“Eurydice” Moves Audience


Michael Manny

The set of the Underworld.

Sarah Ruhl’s “Eurydice” was the latest production by Glendale Community College theatre, directed by Lesley Tutnick-Machbitz.

One of the most unique parts of the show is that the audience was seated on stage, rather than in the house.

The play tells the story of Eurydice and her husband Orpheus the musician. Eurydice finds herself in the underworld, after perishing from a snakebite on her wedding day.

Once in the underworld, Eurydice reunites with her previously dead father, but unfortunately loses her memory of Orpheus and the ability to read and speak human language. Orpheus attempts to resurrect Eurydice from the underworld, and tries to find a melody to communicate with her.
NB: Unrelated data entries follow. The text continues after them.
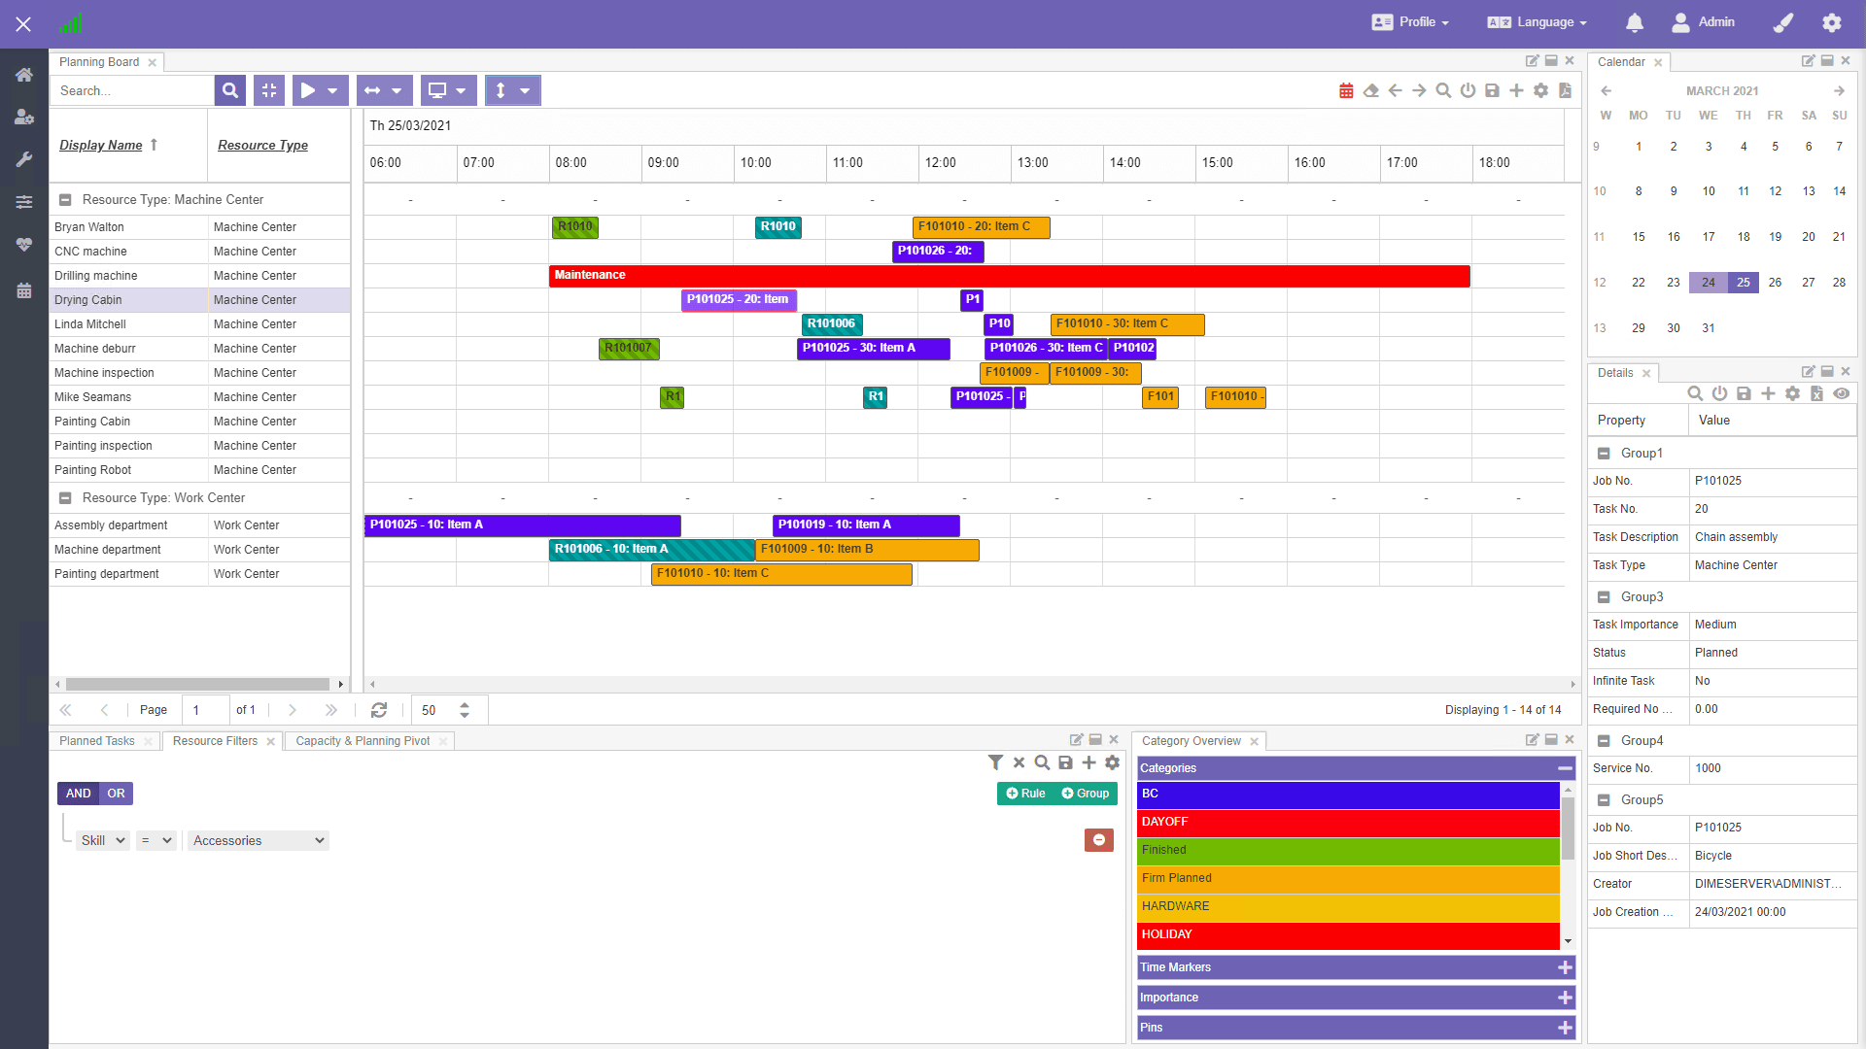Collapse the Resource Type: Work Center group
The image size is (1866, 1049).
pos(66,497)
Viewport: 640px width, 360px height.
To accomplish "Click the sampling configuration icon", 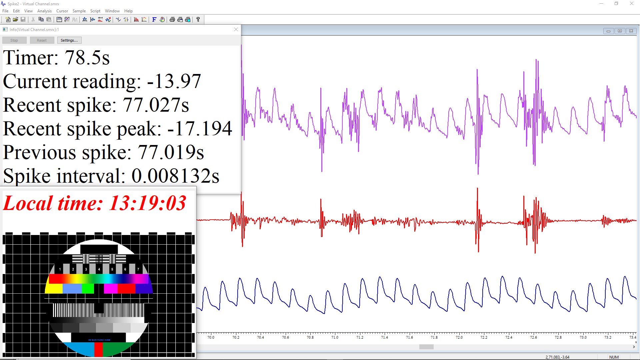I will point(59,20).
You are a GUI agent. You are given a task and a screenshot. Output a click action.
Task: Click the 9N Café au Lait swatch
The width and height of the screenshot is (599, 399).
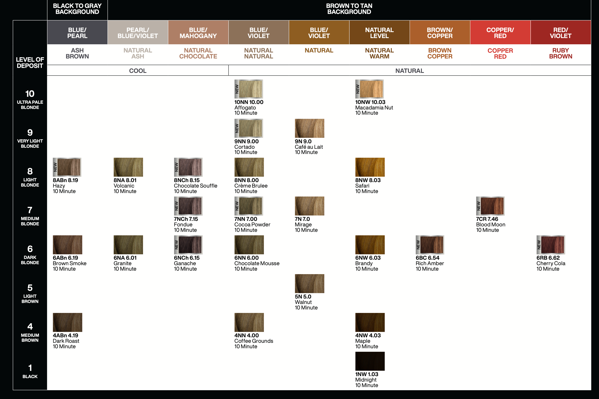pos(309,128)
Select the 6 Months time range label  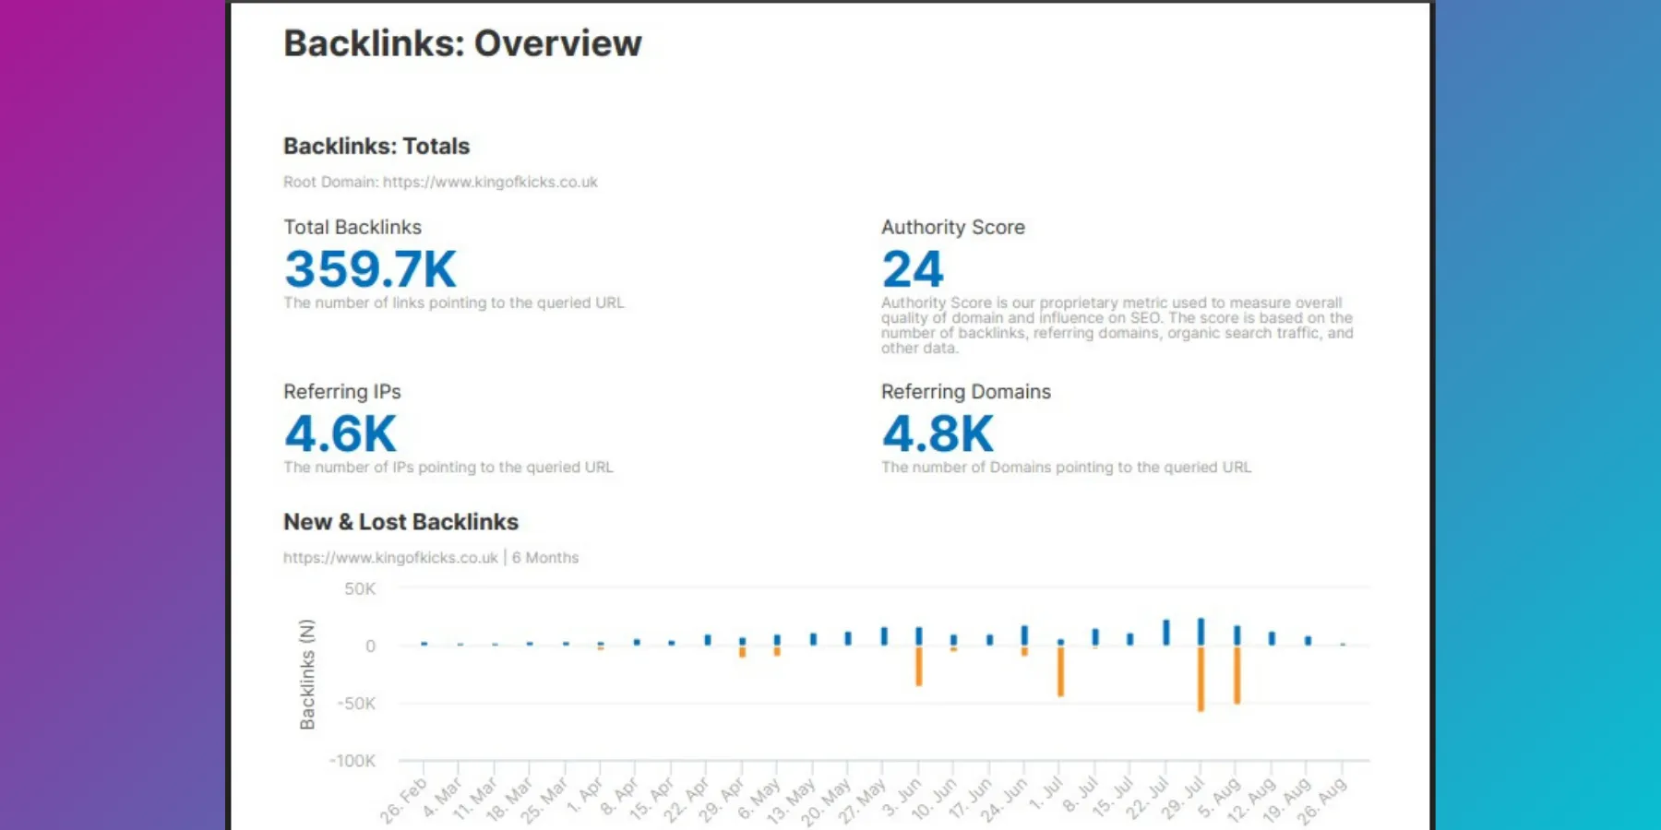(545, 557)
Eurydice’s father recounts stories about himself and the rest of Eurydice’s family to help her regain her memories.

All of the relationships in the show were well developed, but one that stood out the most was between Eurydice and her father, played by Clara Bentz and Angel Lopez. The relationship between father and child was very believable and one that the audience could connect with.

The three stones, played by Nelson Pingitore, Teya Stone and Isaac Salazar, attracted attention with their humor. The stones acted as a chorus and introduced the underworld, while also mixing in some funny moments.

The two-story set was beautiful, and the light projections and sound design were also immersive.

Overall, “Eurydice” is a moving story about love and loss that made an enjoyable show.